Though it’s unquestionably a feat, Mosquirix’s efficacy rate leaves something to be desired: On average, it prevents malaria infection 35% of the time, though it staves off severe disease 50% of the time during the first year after administration. A similar vaccine from the University of Oxford was approved in Ghana in April; this one has a higher efficacy rate, at 77%.
Meanwhile, several companies and research groups are working on mRNA vaccines for malaria. That includes COVID-19 vaccinemaker BioNTech, which announced in December 2022 that it had launched a clinical trial of its malaria vaccine, BNT165. The same month, a research group out of George Washington University and the University of Pennsylvania—co-led by Drew Weissman, M.D., Ph.D., one of the pioneers of mRNA technology—showed that its mRNA malaria vaccine series could prevent both infection and transmission of the parasite by targeting different stages of the parasite’s life cycle.

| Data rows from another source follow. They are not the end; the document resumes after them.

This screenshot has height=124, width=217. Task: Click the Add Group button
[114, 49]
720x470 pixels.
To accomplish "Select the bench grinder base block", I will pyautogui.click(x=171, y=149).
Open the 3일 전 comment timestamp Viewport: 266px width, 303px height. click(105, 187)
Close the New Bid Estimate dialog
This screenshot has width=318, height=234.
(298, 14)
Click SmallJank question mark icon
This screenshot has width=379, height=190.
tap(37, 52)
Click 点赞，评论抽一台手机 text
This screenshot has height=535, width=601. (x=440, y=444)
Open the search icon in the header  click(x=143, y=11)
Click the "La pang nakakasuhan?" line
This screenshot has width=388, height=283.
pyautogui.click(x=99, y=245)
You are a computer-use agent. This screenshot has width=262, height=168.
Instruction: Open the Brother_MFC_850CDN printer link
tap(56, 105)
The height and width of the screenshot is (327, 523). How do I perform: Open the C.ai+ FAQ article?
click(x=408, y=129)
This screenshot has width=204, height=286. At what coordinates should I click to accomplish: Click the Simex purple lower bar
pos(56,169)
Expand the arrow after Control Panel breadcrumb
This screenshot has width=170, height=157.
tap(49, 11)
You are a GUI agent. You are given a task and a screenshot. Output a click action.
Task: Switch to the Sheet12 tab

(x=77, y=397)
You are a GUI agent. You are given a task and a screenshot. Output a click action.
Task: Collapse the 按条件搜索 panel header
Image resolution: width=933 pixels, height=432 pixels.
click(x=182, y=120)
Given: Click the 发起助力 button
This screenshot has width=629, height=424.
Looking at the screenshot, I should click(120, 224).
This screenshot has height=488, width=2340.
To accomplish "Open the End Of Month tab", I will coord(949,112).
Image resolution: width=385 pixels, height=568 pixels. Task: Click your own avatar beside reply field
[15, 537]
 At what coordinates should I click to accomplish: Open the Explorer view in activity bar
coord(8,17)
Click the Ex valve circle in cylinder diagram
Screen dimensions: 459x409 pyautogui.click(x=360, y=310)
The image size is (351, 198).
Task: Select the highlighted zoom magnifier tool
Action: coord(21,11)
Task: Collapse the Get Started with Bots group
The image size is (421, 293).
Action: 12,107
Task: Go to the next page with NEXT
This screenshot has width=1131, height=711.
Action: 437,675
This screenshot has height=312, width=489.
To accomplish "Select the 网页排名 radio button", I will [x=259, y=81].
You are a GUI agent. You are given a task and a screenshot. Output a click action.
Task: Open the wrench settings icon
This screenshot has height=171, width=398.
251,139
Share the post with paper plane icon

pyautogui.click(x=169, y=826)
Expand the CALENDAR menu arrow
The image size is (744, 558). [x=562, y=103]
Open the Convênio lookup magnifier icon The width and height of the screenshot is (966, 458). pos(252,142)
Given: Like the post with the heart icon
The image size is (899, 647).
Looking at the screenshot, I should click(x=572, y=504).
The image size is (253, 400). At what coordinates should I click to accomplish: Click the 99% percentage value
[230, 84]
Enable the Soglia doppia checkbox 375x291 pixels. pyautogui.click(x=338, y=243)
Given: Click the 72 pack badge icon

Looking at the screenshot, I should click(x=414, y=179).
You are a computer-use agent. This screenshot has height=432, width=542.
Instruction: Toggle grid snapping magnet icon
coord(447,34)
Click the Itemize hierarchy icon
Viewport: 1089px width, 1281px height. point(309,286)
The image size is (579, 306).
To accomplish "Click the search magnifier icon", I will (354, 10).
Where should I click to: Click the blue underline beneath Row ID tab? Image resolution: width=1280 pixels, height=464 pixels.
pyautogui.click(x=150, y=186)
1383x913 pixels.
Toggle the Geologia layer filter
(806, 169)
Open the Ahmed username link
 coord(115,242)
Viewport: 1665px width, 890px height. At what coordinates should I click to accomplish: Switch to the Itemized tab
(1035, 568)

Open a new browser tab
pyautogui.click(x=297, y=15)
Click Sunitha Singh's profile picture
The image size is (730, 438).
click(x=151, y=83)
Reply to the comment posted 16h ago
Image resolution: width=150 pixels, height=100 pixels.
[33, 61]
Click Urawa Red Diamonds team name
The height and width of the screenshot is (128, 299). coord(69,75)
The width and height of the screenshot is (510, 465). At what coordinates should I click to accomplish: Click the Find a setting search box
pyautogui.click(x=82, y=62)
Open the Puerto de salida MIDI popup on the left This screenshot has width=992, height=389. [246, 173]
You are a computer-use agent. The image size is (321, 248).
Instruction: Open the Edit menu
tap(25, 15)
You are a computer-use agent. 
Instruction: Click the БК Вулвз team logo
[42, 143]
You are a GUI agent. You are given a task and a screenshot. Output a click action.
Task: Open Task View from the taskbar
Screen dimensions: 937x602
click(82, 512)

Like other mRNA vaccines for malaria, the Ferrier, Malaghan and Peter Doherty institutes’ vaccine encodes the entire malaria protein rather than select antigens, the way protein-based vaccines such as Mosquirix do. But unlike other mRNA vaccines, like the ones used for COVID-19, their shot is designed to upregulate memory T-cells in the liver, an approach made possible through the use of an adjuvant the Ferrier and Malagahn institutes had developed to boost the immune system's response to cancer.
“Unlike the COVID-19 vaccine that works by neutralizing antibodies, our unique approach relies on T-cells which play a critical role in immunity,” co-author Mitch Ganley, Ph.D. said in the release. “Specifically, a type of T-cell called a tissue-resident memory T-cell, that halts malaria infection in the liver to completely stop the spread of infection.”
After confirming that the vaccine generated an immune response in mice, the researchers tested it in challenge experiments against Plasmodium berghei sporozoites in mice that hadn’t previously been exposed to malaria.
Fourteen of the 15 mice in the group that received the adjuvant-boosted malaria vaccine were protected from developing malaria; none of the 15 mice in the group without the adjuvant saw the same, nor did the 12 in the control group. Protection increased with a second dose of the vaccine.
The researchers then conducted another set of challenge experiments, this time adding a group of mice that had been infected with malaria previously. In this case, the vaccine with the adjuvant protected seven of the 10 uninfected mice, and all nine of the mice that had had an infection.
“Together, these results indicate that the suppressive effects of blood-stage preexposure seen for attenuated sporozoite vaccines do not extend to immunization by adjuvanted mRNA vaccines, potentially a major advantage for translation into the field,” the researchers concluded in their paper.
Next, the researchers plan to test their vaccines in humanized mouse models as they move toward translational studies, Holz relayed to Fierce Biotech Research in an email. They anticipate entering clinical trials in several years.